-- EXERCISE OBJECTIVE --
All lines up to and including the one that contains "Task: Toggle the" are to be transcribed exactly, starting from the first line of the records.

━━━━

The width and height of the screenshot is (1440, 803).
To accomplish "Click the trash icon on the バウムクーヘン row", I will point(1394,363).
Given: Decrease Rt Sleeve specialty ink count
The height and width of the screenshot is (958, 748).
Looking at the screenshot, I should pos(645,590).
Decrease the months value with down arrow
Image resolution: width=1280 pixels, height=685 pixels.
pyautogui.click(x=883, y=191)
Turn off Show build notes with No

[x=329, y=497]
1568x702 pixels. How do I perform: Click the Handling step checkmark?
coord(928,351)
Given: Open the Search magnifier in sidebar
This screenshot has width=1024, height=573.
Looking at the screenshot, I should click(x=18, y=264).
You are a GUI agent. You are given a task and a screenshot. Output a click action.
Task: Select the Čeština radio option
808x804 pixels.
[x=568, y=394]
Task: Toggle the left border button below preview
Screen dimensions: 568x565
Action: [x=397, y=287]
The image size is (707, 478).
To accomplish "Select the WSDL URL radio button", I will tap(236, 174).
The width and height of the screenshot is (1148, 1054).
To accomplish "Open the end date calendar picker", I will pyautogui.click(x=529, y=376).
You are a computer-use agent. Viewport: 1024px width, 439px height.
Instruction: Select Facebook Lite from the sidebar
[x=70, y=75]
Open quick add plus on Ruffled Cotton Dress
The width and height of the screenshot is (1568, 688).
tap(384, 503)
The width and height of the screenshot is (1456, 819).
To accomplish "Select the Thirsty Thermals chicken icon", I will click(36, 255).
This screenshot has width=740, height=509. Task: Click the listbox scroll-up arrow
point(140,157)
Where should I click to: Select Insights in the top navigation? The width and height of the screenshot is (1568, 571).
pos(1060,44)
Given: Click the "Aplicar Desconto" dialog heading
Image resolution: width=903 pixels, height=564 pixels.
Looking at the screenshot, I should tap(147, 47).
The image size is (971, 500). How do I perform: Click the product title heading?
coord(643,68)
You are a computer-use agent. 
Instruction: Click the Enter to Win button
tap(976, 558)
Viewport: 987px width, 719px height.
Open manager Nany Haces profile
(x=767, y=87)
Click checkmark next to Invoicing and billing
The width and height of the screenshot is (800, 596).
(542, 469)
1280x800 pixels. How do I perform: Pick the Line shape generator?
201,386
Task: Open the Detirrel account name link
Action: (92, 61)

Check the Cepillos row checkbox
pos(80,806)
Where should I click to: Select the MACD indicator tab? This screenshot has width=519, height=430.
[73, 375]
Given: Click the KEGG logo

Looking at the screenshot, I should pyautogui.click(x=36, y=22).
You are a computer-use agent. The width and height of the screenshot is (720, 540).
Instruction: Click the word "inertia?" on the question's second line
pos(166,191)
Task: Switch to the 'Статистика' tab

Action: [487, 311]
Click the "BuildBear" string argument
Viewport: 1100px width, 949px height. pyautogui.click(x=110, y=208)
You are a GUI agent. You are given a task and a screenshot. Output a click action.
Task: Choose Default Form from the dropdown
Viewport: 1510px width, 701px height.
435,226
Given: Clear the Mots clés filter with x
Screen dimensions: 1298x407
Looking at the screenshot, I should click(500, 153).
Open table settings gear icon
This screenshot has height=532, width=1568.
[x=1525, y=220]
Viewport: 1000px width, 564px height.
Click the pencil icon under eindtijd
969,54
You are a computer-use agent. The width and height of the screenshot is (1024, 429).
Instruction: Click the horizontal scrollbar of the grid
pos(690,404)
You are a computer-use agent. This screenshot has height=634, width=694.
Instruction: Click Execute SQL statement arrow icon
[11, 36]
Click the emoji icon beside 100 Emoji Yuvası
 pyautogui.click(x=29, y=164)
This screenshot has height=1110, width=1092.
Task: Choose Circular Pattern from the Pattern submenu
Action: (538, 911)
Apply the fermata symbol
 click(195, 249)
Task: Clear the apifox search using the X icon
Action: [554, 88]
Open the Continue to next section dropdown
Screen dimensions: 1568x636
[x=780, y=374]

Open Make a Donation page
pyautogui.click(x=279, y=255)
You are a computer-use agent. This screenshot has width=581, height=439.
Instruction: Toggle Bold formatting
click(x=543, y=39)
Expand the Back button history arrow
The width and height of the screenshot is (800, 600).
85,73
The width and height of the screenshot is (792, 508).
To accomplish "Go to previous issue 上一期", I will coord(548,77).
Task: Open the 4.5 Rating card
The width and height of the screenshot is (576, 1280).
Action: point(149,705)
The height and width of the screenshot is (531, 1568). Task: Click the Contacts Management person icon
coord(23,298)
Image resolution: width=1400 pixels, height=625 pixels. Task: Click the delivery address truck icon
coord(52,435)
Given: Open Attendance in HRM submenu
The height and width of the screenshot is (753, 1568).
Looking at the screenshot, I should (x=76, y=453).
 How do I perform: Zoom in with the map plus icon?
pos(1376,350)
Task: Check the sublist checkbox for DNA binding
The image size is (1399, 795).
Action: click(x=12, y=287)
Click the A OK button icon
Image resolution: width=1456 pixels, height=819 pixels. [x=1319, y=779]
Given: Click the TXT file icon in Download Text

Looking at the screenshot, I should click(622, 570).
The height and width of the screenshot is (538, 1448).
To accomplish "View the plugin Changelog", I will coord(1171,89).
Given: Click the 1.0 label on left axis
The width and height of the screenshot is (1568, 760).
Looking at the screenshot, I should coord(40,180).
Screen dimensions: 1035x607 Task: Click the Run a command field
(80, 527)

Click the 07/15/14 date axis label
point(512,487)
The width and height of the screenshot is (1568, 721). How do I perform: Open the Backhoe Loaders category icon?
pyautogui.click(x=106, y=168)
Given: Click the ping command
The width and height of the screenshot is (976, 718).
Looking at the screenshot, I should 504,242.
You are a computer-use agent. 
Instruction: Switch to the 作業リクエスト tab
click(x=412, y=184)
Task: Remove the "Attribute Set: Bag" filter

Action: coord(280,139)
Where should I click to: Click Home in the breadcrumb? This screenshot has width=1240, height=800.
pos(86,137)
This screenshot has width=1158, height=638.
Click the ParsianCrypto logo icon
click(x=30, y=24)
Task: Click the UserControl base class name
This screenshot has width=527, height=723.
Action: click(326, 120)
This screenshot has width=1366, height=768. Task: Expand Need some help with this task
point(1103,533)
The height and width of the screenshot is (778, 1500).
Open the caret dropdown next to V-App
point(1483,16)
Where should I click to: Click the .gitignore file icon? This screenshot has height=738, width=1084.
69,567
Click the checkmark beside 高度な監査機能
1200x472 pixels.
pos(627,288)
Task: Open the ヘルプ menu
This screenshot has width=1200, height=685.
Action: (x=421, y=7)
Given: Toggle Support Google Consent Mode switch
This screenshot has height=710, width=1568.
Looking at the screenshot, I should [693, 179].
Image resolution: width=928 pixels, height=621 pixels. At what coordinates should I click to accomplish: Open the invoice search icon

━━━━

-- ANSWER --
The width and height of the screenshot is (1440, 803).
To accomplish "Click the trash icon on the バウムクーヘン row", I will point(1394,363).
Given: Decrease Rt Sleeve specialty ink count
The height and width of the screenshot is (958, 748).
Looking at the screenshot, I should pos(645,590).
Decrease the months value with down arrow
Image resolution: width=1280 pixels, height=685 pixels.
pyautogui.click(x=883, y=191)
Turn off Show build notes with No

[x=329, y=497]
1568x702 pixels. How do I perform: Click the Handling step checkmark?
coord(928,351)
Given: Open the Search magnifier in sidebar
This screenshot has width=1024, height=573.
Looking at the screenshot, I should click(x=18, y=264).
You are a GUI agent. You are given a task and a screenshot. Output a click action.
Task: Select the Čeština radio option
808x804 pixels.
[x=568, y=394]
Task: Toggle the left border button below preview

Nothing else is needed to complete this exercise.